When justice appears delayed, do we believe God is inattentive? When evil seems to prosper, do we feel compelled to accomplish what He has not yet brought to completion? The Cross stands as a rebuke to impatience. On Good Friday it appeared that justice had failed entirely. The innocent was condemned, the powerful prevailed, heaven was silent. Yet in that silence justice was being accomplished at a depth no eye could see. The Resurrection revealed what divine patience had prepared.

So the searching question remains: what do others see in us when injustice presses hard? Do they see consistency of character, or righteousness that surfaces only when it brings praise? Do they see mercy when it costs us, or restraint only when our reputation is secure? Righteousness is not performative. It is steady. It forgives when unseen. It resists corruption even when corruption would be efficient. It refuses to become what it opposes.

None of this is possible by willpower alone. Isaiah ends with promise: “My Spirit that is upon you… shall not depart” (Isaiah 59:21). Accepted theology affirms that through the grace of the Holy Spirit we participate in the righteousness of God Himself. We are not left as observers of divine justice but are made participants in divine life. The Spirit does not make us judges of history; He makes us faithful within history.

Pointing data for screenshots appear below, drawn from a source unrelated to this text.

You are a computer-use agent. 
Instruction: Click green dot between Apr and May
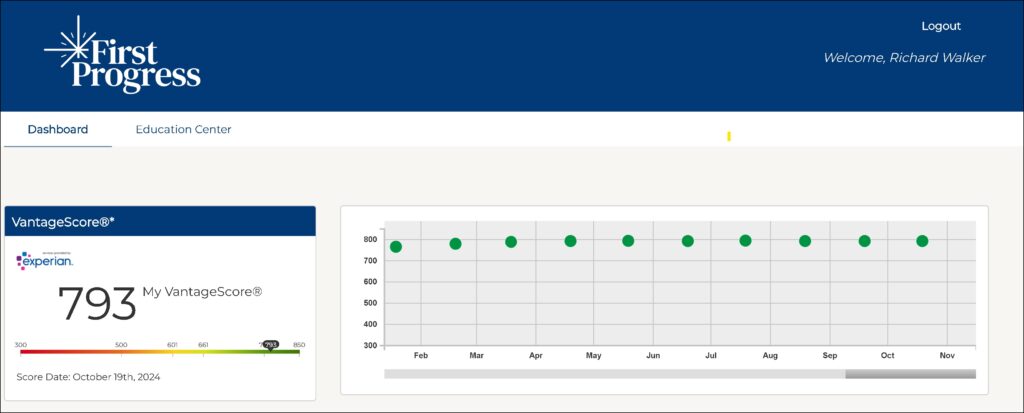pyautogui.click(x=570, y=241)
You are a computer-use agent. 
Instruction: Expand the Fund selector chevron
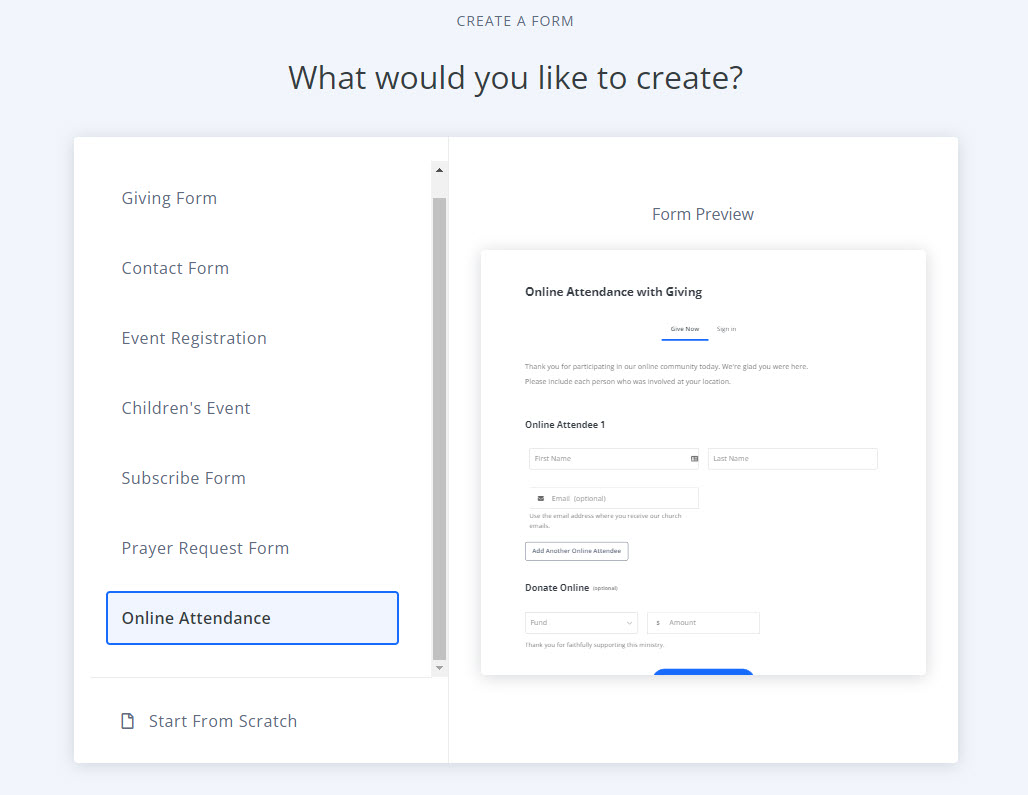pos(630,622)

History will end in justice. Isaiah promises it (Isaiah 51:6). Christ secures it. The Spirit prepares us for it. Our role is humbler but no less demanding: to live righteously in the meantime—to forgive, to act truthfully, to refuse revenge, to stand firm without hatred—entrusting outcomes to the Judge who sees all.

Justice is the Lord’s.
Righteousness is ours.
And the Spirit sustains us until the day when justice is finally and perfectly revealed.